### ASSIGNED TASK
Exclude all pictures, and reproduce exactly the lines from the one containing "Task: Uncheck the Traslado EPS checkbox" through the end of the records, with nothing else added.

### GIVEN DATA
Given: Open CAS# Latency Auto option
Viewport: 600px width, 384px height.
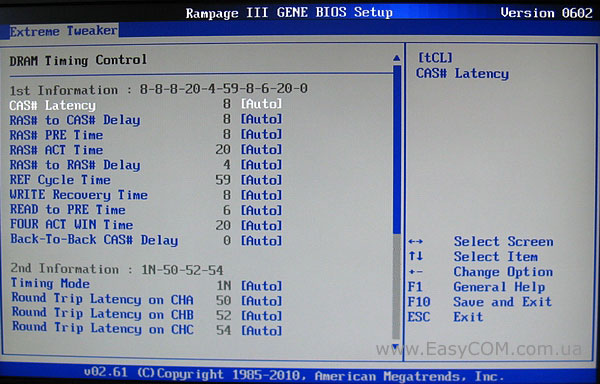Looking at the screenshot, I should 261,104.
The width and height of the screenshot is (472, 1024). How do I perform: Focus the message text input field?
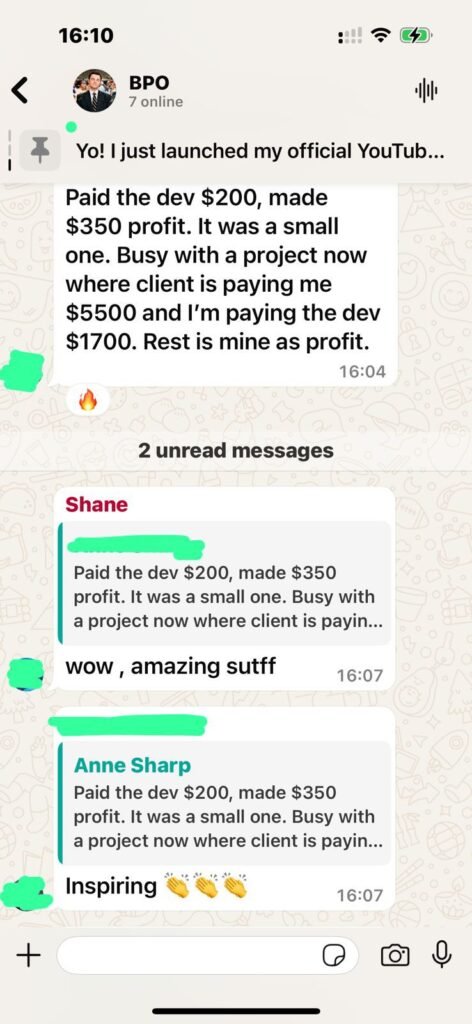pyautogui.click(x=208, y=956)
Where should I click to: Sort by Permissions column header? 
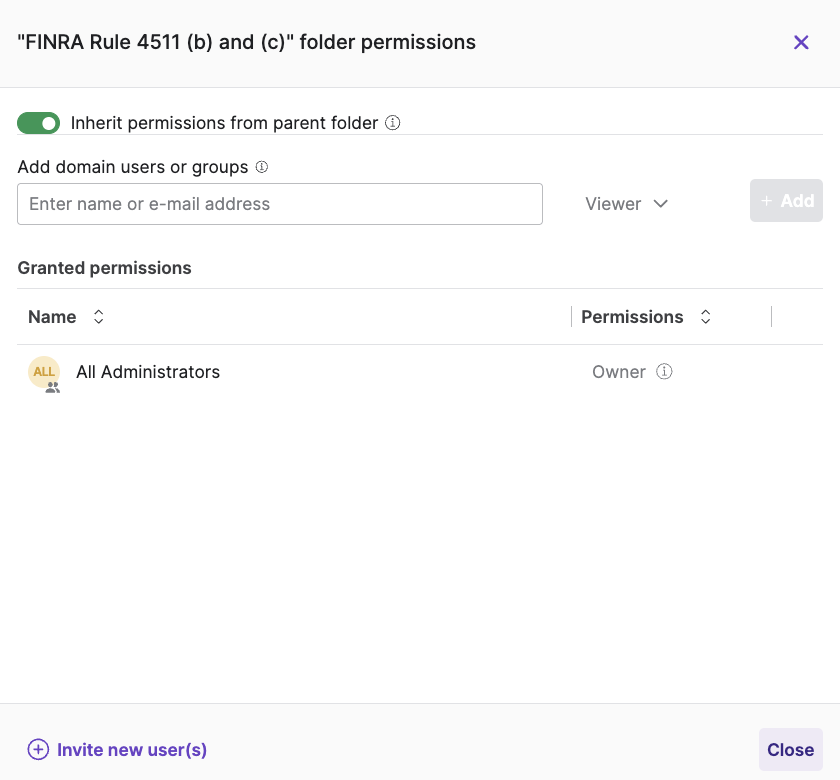point(632,317)
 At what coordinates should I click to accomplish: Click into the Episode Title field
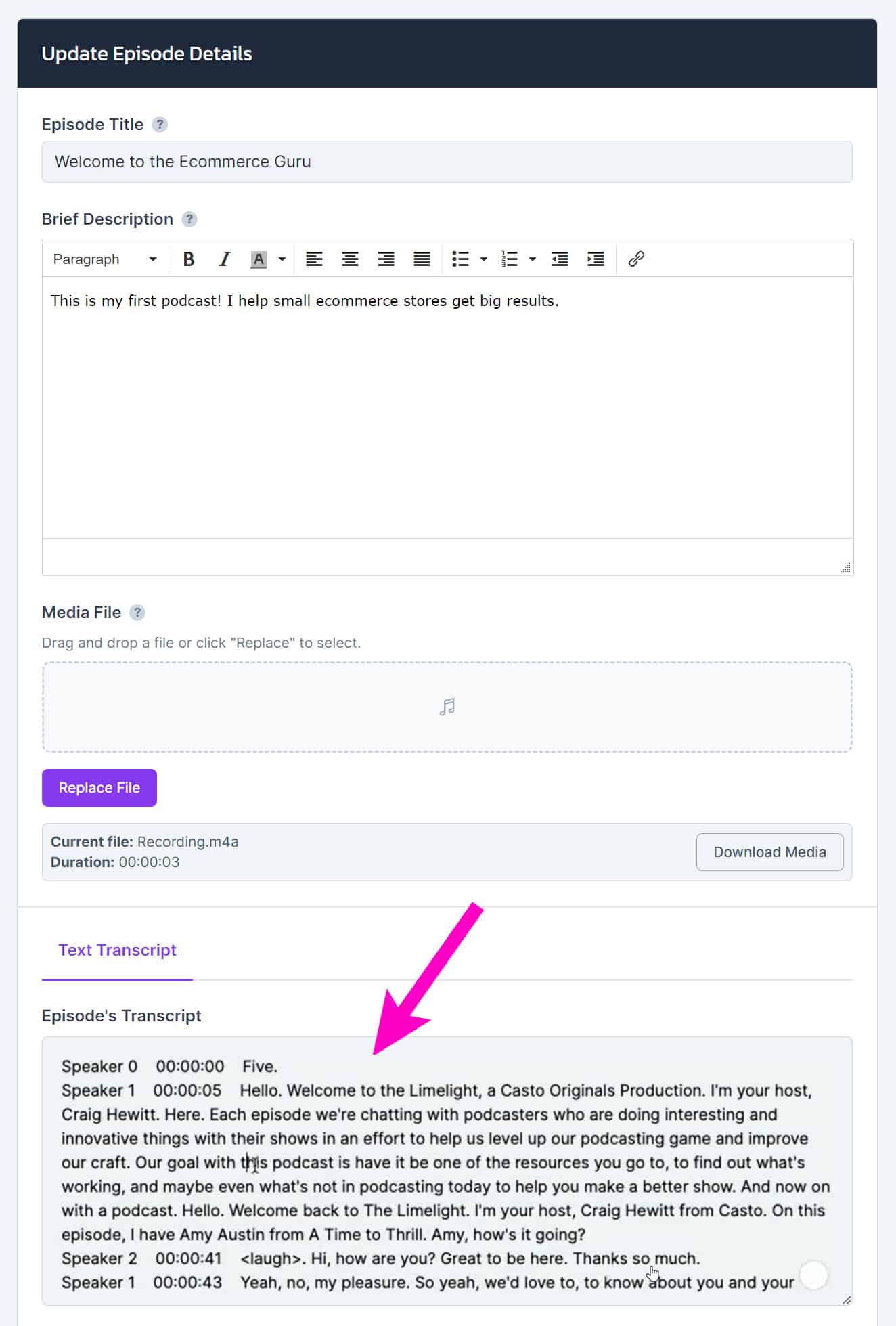click(447, 162)
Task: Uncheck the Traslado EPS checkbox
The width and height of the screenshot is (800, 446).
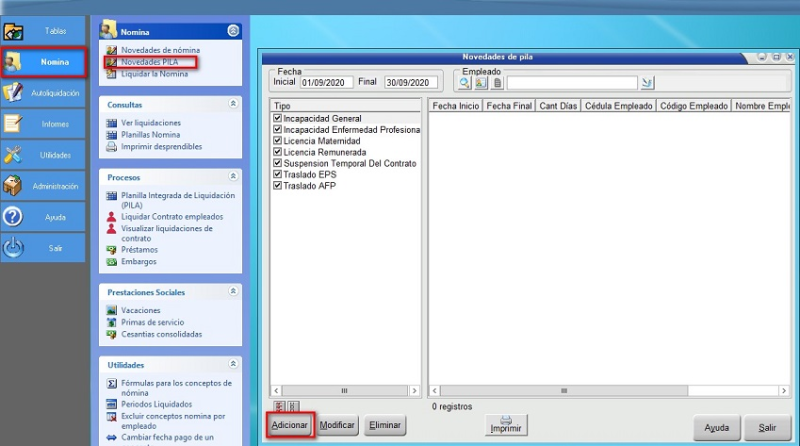Action: click(x=277, y=174)
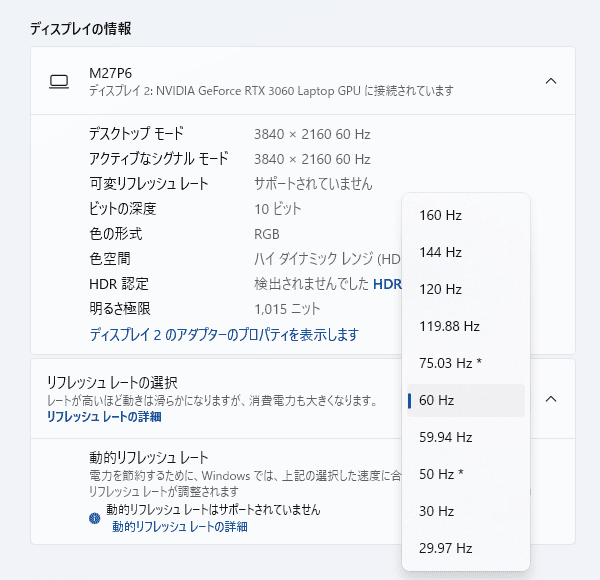Click the info icon beside dynamic refresh rate

point(94,518)
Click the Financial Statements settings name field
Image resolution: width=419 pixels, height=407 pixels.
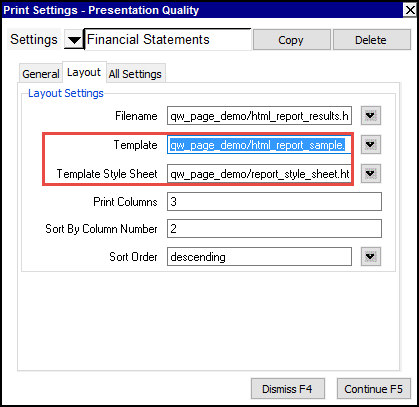[x=168, y=40]
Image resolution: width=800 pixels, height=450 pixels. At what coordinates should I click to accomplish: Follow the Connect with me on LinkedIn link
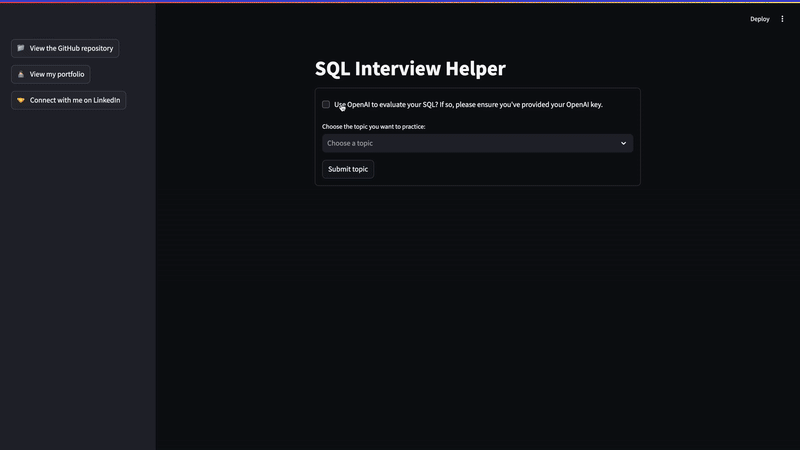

### ANSWER FOR THIS EXERCISE
Task: Uncheck the Traslado EPS checkbox
The width and height of the screenshot is (800, 446).
Action: click(x=277, y=174)
Click the info icon beside dynamic refresh rate

point(94,518)
Click the Financial Statements settings name field
Image resolution: width=419 pixels, height=407 pixels.
[x=168, y=40]
Image resolution: width=800 pixels, height=450 pixels. At what coordinates should I click to accomplish: Follow the Connect with me on LinkedIn link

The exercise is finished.